# 原文

仙田 感じるという以前に、スケジュールを見ただけでとにかく開幕までの時間がないなと(苦笑)。1月6日が仕事初めで、リーグの開幕は2月23日。今年は世界の祭典の影響がありますから、特にスケジュールがタイトになっています。2月23日の開幕から逆算すると、始業日から全社一丸になって開幕の盛り上げに取り組まないといけない。それがまず自分の背中を押すわけです。2月23日に向かって何ができるのだろうと考えたときに、選手一人ひとりがもっともっとメディアに取り上げてもらう必要性を感じました。一般の人たちに自ら訴えかけていき、自らのキャラクターを売り出していく。それが野球と比べるとサッカーに不足していた点だと感じました。まずはメディアへの露出を増やす。いわゆるライト層の方に対して、サンフレッチェの存在を大きく訴えていく。オールドメディアだと言われる地上波の出身ですから、だからこそ少し意地もありまして(笑)。オールドメディアで広島に新風を吹き込みたいという思いがありました。
——サッカークラブにおける商品の本質についてはどのような考えを持っていますか?
仙田 サッカークラブの商品の本質は、やはり選手だと考えています。これはサンフレッチェ独自のことだと思いますが、選手たちがものすごくひたむきな点が素晴らしい。また、サンフレッチェは成り立ちからしても育成型のクラブです。同時に広島は日本初といえるサッカーの国際親善試合が行われた場所でもある。サンフレッチェの選手たちは、そういう歴史を背負っているサッカーチームの選手であるということです。これはすごく誇らしいことです。
——会見では「広告主、得意先から新規顧客にも、サッカーの広告とはスタジアム看板の掲出だけではないと理解してもらいたい」という言葉もありました。今後そうした理解を深めてもらうために、どのようなアプローチが必要になってくると思いますか?
仙田 それは短兵急にはいかないけれども、とにかく歩き回ることが必要になりますね。お得意様に“サンフレッチェ”というものの魅力を、自ら伝えていくしかない。それは地道な作業でしか解決しないと思っています。ただし、“J1のサンフレッチェ”はピラミッドの頂点、本当に先っぽに過ぎないんです。その下には広い裾野があって、そこにはキッズ、ジュニア、育成まである。その中から世界に羽ばたいていくような選手を育てていく。そのことをご理解いただけるようにしていきたい。今は子供たちの体力低下が問題視されていますが、スマホの小さい画面の世界に閉じこもるのではなくて、目線を上げたら広い青い芝生の世界がある。そこには歓声と喜びと感動が待っている。それを一緒に応援していただけませんかと、そういうアプローチを地道に続けていきたいと思っています。
——「まずは営業売上を40億円に乗せる」という目標に向けて、新規層の開拓も必要になってきます。
仙田 ありがたいことに、サンフレッチェ広島にはコンペティターがいないんです。私の務めていた中国放送であれば、会社の商品であるテレビスポットを売っていくときに、必ずライバル局さんがいるわけです。ところがありがたいことに、Jリーグクラブは広島に一つなんです。つまり、サンフレッチェは全県民が愛してくれる存在なんです。また、広島県は日本国内でも生産県として非常に優れています。流通の多くも広島発祥のものがある。そういったお得意様に対して地に足のついたアプローチを重ねていくことで、必ず成果が生まれてくると思っています。

# 必須課題 A
原文の「仙田 サッカークラブの商品の」から「けていきたいと思っています。」までの部分をそのまま書き写してください。
# 必須課題 B
原文で「J1のサンフレッチェ」の下に広がる裾野にあるとされているものを、すべて挙げてください。

# 保存データ
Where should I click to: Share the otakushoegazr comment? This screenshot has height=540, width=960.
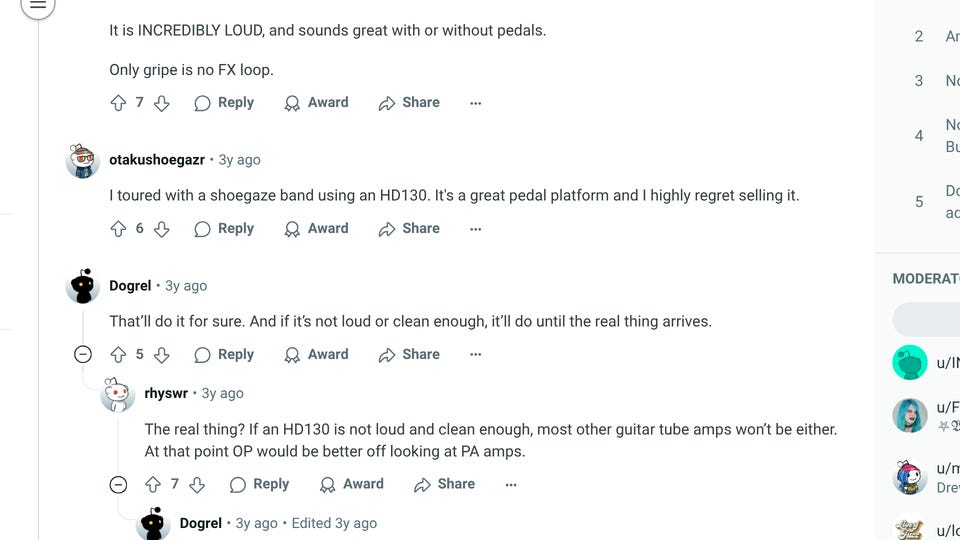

# 解答全文 A
仙田 サッカークラブの商品の本質は、やはり選手だと考えています。これはサンフレッチェ独自のことだと思いますが、選手たちがものすごくひたむきな点が素晴らしい。また、サンフレッチェは成り立ちからしても育成型のクラブです。同時に広島は日本初といえるサッカーの国際親善試合が行われた場所でもある。サンフレッチェの選手たちは、そういう歴史を背負っているサッカーチームの選手であるということです。これはすごく誇らしいことです。
——会見では「広告主、得意先から新規顧客にも、サッカーの広告とはスタジアム看板の掲出だけではないと理解してもらいたい」という言葉もありました。今後そうした理解を深めてもらうために、どのようなアプローチが必要になってくると思いますか?
仙田 それは短兵急にはいかないけれども、とにかく歩き回ることが必要になりますね。お得意様に“サンフレッチェ”というものの魅力を、自ら伝えていくしかない。それは地道な作業でしか解決しないと思っています。ただし、“J1のサンフレッチェ”はピラミッドの頂点、本当に先っぽに過ぎないんです。その下には広い裾野があって、そこにはキッズ、ジュニア、育成まである。その中から世界に羽ばたいていくような選手を育てていく。そのことをご理解いただけるようにしていきたい。今は子供たちの体力低下が問題視されていますが、スマホの小さい画面の世界に閉じこもるのではなくて、目線を上げたら広い青い芝生の世界がある。そこには歓声と喜びと感動が待っている。それを一緒に応援していただけませんかと、そういうアプローチを地道に続けていきたいと思っています。

# 解答全文 B
キッズ、ジュニア、育成の三つです。